I don't remember us hanging out after school or that sort of thing, but I know we had a few classes together and talked about the
I've thought of Kathy on and off through the years, but being as my bad memory and lack of a school year book prevented me from remembering her last name, I didn't do anything about it (you know, like try to track her down). So, imagine my surprise when I received a Classmates.com email from her last week.
It was fun to hear from her. But then I went and stuck my keypad in my ass, and I haven't heard from her again. What was my crime? My lame sense of humor.
You see, even though I've been on the Internet for well over a decade now, I sometimes forget that my sense of humor does not translate easily over the wires. So, when she told me about her three marriages, two kids, and a relationship that ended with a kid but not in a marriage, I wrote her back about the fact that my first real long-term relationship didn't even happen until 8 years ago.
Yeah, that doesn't sound so bad, now does it?

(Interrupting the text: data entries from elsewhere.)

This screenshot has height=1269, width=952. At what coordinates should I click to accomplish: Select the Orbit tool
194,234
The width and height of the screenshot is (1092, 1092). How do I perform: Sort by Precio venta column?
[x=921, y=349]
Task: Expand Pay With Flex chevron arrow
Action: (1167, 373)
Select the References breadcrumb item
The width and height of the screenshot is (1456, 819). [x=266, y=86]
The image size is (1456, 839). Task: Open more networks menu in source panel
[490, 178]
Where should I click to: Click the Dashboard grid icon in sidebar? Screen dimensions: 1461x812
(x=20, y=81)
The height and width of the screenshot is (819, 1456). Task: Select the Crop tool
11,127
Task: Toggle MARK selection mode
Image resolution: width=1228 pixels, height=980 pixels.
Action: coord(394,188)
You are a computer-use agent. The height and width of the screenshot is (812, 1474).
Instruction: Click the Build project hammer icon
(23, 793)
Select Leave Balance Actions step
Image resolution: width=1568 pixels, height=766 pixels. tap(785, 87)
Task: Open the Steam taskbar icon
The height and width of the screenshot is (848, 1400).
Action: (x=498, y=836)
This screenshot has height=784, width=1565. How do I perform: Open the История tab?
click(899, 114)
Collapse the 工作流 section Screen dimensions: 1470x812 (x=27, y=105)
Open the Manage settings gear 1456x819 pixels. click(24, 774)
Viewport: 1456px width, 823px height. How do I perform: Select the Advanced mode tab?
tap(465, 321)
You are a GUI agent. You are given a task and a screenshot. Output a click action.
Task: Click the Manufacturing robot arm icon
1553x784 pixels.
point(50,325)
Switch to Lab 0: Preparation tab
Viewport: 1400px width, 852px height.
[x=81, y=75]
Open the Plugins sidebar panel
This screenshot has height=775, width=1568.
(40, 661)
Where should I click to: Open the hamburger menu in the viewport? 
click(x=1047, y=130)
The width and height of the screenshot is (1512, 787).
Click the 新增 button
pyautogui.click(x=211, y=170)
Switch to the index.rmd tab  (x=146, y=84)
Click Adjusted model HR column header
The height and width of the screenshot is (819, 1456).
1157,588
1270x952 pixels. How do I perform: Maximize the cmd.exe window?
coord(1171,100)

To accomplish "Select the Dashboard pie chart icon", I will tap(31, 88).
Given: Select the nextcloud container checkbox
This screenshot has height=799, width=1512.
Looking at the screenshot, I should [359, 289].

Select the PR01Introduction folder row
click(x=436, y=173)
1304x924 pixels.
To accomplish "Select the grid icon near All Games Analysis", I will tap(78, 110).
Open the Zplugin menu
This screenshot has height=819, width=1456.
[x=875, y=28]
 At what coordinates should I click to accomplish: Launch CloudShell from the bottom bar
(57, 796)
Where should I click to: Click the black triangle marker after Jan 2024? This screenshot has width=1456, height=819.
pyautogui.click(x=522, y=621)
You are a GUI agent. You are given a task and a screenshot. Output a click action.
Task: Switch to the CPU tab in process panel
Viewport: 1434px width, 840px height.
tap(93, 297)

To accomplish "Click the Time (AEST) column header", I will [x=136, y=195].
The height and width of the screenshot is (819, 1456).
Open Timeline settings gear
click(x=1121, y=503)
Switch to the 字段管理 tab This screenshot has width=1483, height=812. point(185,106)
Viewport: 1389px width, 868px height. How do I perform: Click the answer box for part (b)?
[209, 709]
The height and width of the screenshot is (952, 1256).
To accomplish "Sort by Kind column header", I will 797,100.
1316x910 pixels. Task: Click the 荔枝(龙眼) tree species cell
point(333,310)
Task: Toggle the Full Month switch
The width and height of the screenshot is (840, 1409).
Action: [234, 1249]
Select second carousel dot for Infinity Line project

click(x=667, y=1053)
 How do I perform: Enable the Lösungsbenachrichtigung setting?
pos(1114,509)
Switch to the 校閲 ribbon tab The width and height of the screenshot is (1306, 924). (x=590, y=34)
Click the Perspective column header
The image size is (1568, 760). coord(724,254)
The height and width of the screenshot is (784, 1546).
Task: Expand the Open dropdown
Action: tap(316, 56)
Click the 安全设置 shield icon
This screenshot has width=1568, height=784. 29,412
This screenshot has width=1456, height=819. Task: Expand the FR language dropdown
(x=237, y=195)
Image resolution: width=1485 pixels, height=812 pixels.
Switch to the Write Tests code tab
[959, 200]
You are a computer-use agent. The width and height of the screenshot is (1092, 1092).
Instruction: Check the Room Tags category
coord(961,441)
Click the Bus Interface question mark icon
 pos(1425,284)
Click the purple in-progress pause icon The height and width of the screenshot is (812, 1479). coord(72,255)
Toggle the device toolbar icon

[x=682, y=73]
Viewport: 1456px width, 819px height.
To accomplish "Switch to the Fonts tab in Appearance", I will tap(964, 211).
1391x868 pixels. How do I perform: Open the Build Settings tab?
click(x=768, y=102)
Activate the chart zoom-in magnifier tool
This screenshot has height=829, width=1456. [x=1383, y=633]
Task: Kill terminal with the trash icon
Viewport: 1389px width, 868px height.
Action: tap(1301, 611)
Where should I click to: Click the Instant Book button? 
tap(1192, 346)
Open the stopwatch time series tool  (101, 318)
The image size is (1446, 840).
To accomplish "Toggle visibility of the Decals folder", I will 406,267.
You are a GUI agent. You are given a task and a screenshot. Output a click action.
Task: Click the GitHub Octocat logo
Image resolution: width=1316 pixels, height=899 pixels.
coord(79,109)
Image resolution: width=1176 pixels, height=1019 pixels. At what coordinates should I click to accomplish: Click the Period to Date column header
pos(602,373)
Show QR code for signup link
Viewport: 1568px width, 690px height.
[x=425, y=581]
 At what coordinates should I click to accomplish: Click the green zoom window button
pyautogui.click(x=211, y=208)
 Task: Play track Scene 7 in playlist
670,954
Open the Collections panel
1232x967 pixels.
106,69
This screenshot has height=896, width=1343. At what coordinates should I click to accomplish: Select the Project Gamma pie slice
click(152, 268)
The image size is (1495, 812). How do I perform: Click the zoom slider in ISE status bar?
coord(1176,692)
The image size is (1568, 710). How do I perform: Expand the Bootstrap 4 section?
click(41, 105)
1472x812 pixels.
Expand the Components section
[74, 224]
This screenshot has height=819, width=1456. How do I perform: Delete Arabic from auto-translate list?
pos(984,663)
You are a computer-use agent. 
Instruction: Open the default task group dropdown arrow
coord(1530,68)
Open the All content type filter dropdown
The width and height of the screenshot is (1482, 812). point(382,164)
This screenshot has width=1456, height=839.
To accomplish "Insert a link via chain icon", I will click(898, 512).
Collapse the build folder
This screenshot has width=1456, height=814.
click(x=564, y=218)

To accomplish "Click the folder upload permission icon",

Well, except it might be the way I wrote it... It went a little something like this:
Wow! You've had a lot of serious relationships! I don't mean that in a judgmental way; I guess I was just a late bloomer! I went into the Army right after high school (I graduated six months early, and went in right after that; not sure if you knew). Anyway, I didn't really date much. Oh, I had lots of first dates, etc, after I got to my first permanent party assignment, but most guys just wanted to nail the new girl, and I knew that, so I kept my legs crossed and that sort of hampered my love life.
So, in my joking attempt to explain my lack of social connectiveness with the male species, I instead made it sound as if she opened up her legs on every date she went on.
Nice, Pamela. Really nice.
It's been over a week since I sent that email, and I don't expect a reply now. Hopefully I won't piss off the next person that contacts me from Classmates.com...especially since there are probably only two people left that would contact me, anyway.
That's what I get for keeping my legs crossed during high school, I guess.